■ Records provided
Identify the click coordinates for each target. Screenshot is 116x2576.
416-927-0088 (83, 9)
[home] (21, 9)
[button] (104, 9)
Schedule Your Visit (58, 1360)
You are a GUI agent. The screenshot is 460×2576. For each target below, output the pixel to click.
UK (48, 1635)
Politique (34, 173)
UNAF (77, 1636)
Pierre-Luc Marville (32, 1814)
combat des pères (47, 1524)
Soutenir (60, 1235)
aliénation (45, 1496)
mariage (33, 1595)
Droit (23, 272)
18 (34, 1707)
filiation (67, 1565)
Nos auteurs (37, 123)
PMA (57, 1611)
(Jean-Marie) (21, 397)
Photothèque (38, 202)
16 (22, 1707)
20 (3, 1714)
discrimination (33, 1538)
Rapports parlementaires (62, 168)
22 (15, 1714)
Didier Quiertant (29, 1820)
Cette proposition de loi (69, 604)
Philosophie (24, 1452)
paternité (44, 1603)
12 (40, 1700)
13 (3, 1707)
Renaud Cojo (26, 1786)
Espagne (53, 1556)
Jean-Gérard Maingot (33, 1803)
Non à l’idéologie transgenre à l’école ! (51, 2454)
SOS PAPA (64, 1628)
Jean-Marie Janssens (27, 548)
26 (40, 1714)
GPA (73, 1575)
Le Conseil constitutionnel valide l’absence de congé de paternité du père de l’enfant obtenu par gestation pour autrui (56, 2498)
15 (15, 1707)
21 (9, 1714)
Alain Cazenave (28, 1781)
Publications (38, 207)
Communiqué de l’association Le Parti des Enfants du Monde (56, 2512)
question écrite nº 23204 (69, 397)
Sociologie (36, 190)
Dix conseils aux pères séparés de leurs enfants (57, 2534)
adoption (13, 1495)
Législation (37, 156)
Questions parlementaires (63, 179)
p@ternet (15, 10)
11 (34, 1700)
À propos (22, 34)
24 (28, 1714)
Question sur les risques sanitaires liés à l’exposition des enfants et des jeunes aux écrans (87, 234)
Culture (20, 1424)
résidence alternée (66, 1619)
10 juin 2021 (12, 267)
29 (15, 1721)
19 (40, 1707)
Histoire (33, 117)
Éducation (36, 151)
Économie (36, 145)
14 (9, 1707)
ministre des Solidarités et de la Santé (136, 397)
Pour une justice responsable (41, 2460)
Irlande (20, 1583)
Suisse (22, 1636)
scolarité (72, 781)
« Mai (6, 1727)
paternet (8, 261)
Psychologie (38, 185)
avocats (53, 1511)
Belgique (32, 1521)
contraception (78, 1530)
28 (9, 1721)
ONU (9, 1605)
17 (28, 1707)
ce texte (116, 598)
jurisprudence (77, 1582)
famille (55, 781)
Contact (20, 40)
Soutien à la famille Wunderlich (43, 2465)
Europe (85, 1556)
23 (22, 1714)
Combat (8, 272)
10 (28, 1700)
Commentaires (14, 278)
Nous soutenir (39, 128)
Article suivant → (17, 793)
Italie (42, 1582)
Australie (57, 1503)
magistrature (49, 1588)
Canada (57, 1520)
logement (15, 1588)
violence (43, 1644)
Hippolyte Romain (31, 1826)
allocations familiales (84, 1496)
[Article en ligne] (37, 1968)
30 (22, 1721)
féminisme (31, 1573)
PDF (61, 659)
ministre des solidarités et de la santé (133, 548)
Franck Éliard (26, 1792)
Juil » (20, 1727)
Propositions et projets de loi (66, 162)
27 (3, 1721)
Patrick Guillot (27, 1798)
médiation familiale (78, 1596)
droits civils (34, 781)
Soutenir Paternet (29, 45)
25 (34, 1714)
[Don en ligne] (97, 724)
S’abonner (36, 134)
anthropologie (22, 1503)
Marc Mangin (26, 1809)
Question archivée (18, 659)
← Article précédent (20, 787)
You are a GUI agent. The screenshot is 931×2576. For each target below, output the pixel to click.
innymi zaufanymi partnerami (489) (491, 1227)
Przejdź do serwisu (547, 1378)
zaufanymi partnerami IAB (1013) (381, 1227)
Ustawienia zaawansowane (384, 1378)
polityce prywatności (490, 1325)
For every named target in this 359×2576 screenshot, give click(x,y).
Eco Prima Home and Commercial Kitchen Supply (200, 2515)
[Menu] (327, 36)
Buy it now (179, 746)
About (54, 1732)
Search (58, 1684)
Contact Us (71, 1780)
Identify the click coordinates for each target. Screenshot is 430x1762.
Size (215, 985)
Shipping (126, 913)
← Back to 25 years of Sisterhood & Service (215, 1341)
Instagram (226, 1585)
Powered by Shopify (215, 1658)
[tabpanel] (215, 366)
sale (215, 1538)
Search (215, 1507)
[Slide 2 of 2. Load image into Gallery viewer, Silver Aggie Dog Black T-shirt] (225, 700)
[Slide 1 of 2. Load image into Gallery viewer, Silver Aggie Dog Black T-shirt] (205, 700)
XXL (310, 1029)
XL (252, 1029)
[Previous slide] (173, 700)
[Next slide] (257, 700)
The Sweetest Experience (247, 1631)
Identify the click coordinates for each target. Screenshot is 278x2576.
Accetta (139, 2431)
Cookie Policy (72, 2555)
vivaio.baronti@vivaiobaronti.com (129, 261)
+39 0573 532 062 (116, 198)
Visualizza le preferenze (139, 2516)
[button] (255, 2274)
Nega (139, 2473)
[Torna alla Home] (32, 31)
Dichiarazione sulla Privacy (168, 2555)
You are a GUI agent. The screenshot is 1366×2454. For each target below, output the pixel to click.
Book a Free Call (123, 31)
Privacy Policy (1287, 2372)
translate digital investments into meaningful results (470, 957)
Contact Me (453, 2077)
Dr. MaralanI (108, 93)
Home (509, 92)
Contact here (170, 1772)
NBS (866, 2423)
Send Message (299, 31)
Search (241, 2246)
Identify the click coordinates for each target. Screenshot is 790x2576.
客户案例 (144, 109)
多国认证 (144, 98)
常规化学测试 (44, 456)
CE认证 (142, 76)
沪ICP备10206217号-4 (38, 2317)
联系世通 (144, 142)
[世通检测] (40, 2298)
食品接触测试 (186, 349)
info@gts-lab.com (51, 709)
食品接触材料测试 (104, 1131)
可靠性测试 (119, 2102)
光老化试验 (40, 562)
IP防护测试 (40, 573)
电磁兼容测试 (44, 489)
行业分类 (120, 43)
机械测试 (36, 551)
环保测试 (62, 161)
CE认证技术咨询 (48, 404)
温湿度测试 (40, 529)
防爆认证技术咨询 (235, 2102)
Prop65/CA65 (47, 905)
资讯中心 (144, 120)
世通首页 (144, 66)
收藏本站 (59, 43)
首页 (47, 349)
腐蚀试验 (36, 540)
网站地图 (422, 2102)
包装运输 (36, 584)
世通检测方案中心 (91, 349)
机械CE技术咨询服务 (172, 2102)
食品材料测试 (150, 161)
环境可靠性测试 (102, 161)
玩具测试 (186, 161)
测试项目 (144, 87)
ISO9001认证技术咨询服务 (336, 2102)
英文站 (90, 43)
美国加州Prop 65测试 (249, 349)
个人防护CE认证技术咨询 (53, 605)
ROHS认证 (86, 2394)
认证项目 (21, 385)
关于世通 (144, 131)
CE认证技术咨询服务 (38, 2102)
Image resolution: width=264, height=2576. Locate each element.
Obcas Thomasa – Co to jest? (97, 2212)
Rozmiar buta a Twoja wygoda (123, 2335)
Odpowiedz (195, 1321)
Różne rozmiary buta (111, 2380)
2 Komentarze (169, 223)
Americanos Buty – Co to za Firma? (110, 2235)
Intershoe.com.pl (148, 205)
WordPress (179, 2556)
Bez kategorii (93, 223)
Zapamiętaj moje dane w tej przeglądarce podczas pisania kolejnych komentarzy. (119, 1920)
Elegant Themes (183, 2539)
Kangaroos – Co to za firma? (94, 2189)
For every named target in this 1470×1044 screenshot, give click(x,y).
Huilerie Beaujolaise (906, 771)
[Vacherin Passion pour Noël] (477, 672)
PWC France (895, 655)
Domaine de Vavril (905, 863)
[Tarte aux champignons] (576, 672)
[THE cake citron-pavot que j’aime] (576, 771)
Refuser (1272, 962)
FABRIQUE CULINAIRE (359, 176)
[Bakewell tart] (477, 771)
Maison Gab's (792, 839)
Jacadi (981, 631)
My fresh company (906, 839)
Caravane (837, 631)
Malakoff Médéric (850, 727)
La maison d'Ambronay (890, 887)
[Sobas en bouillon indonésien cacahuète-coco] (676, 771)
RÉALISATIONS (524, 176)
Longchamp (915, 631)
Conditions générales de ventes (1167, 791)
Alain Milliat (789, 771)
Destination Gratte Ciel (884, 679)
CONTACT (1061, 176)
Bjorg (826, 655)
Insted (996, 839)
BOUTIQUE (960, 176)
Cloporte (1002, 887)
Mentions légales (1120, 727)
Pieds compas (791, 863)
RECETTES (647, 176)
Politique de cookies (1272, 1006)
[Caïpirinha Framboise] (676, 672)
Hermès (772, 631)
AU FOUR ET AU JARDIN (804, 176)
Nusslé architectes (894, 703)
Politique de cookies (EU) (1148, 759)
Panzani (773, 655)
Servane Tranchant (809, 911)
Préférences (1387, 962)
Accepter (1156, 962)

■ What to do
Whenever a line of the records holds the string "target", pick it out and copy it.

■ Answer section
Identify the click coordinates for each target. Screenshot is 116x2576.
You are a GUI agent. The screenshot is 460×2576. For each target below, output the pixel to click.
You are a GUI agent. The screenshot is 931×2576. For each target below, output the pixel to click.
For every named target in this 359×2576 screenshot, give click(x,y).
Identify the click coordinates for each target. Screenshot is 430x1762.
Identify the click coordinates for each target. Screenshot is 278x2576.
You are a GUI agent. The screenshot is 1366×2454. For each target below, output the pixel to click.
Identify the click coordinates for each target. Screenshot is 790x2576.
For every named target in this 1470×1044 screenshot, give click(x,y).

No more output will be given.